One Voice From the AIDS Generation

by Christopher Zyda

Pub Date: Nov. 10th, 2020
ISBN: 978-1-64428-168-0
Publisher: Rare Bird Books

A gay man chronicles his experiences with the devastating AIDS epidemic.

Los Angeles native Zyda was in his 20s when hints of the impending crisis began emerging, which coincided with his decision to come out to his UCLA fraternity brothers. While working for a local newspaper during college, life became complicated by a “sketchy and terrifying” virus that was making its way through the gay community. Soon, he writes, around 1983, “people simply just disappeared.” Young and vulnerable, Zyda was petrified of the infectious “gay cancer” looming over his newfound community. But when he met Yale Law graduate Stephen at a West Hollywood gym, their whirlwind romance blossomed briskly despite a 12-year age difference and Stephen’s conservative political leanings. Woven throughout the narrative are generous details about the author’s family history and a youth spent gravitating toward a beloved, now-deceased lesbian sister who acted as a second mother. Zyda effectively sets his personal story against the backdrop of 1980s-era homophobic discrimination, experimental AIDS therapies, and precarious social, political, and clinical climates across LGBTQ+ communities. He conjures an authentic vibe for a pivotal era during which he established himself as both an out gay man and a brave, compassionate partner, particularly when Stephen’s health waned with a harrowing barrage of AIDS-related infections at age 35. Along with crushing statistical data, the author paints these personal scenes with palpable devastation, recalling the heartbreaking reality of his bedside vigil with Stephen and the alarming horror that he may have contracted the virus himself.
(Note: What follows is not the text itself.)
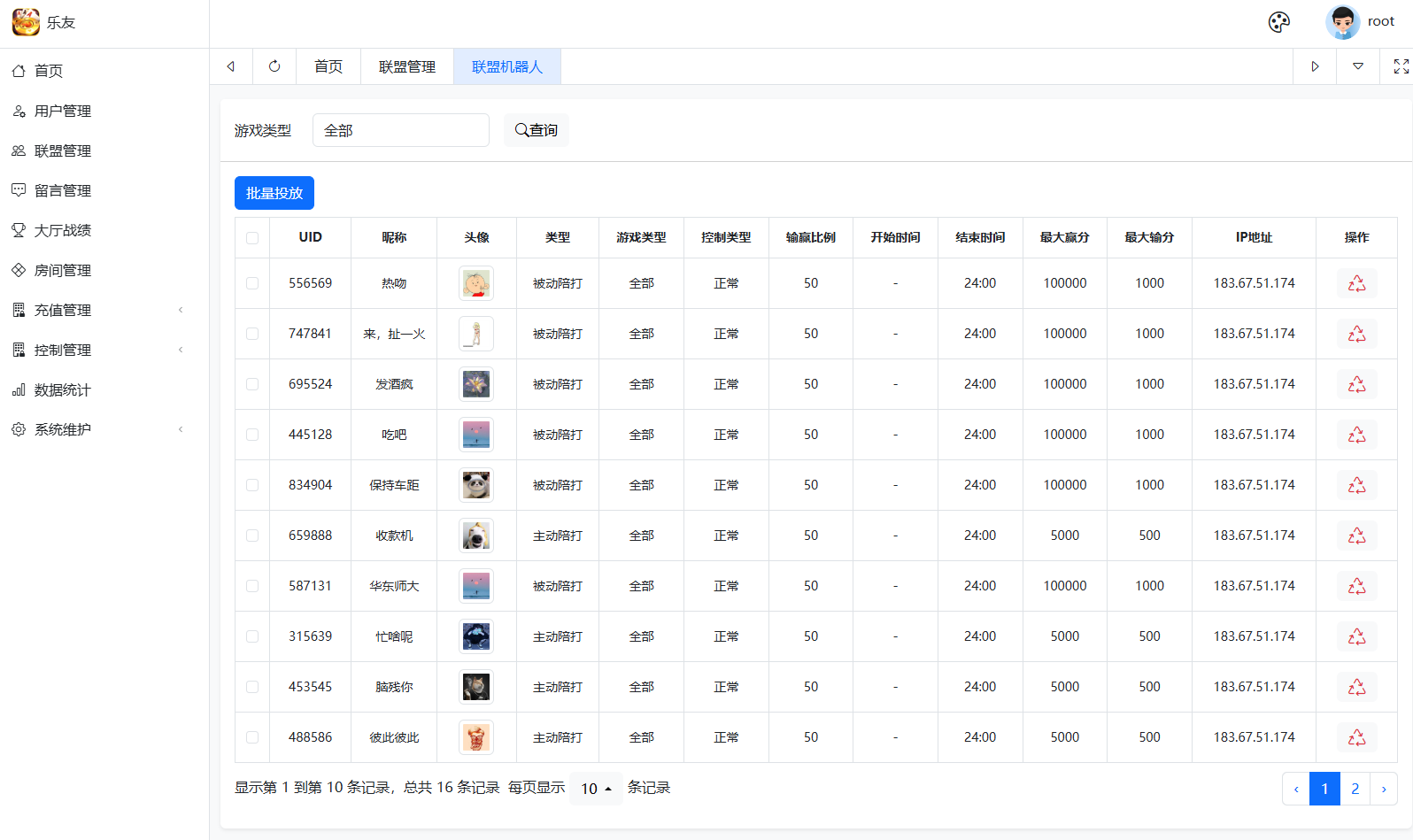The width and height of the screenshot is (1413, 840).
Task: Click the root user avatar
Action: [x=1342, y=22]
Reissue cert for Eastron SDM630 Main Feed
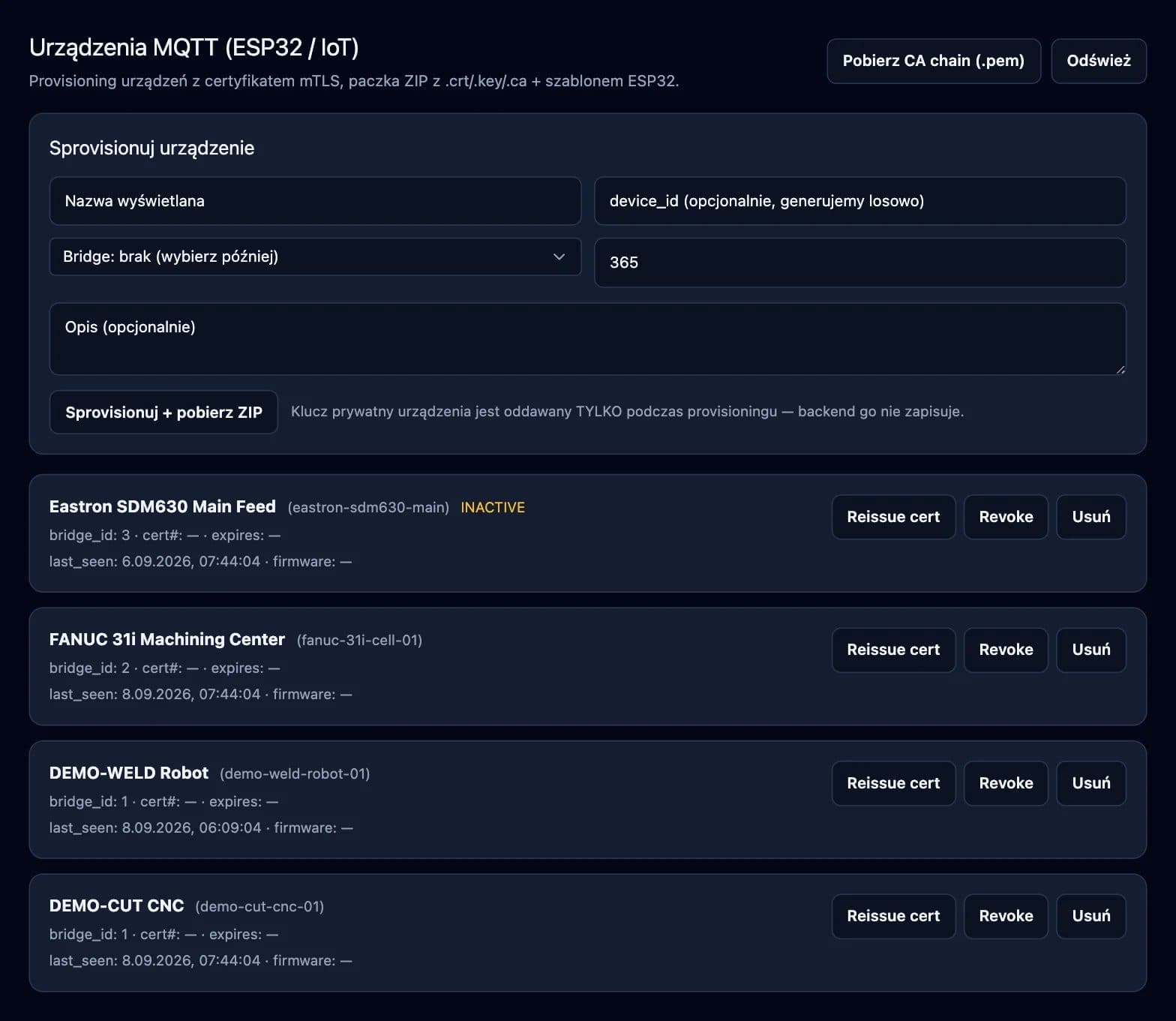The image size is (1176, 1021). (x=893, y=517)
Zyda’s deft navigation of the “AIDS Vortex of Insanity” makes the text an emotionally charged account well-suited for readers who may have survived that fraught period themselves. It’s also a moving, informative, and ultimately uplifting narrative for younger LGBTQ+ readers yearning to understand the magnitude of the AIDS epidemic.

Searing and empowering reflections from a dark, defining era in LGBTQ+ history.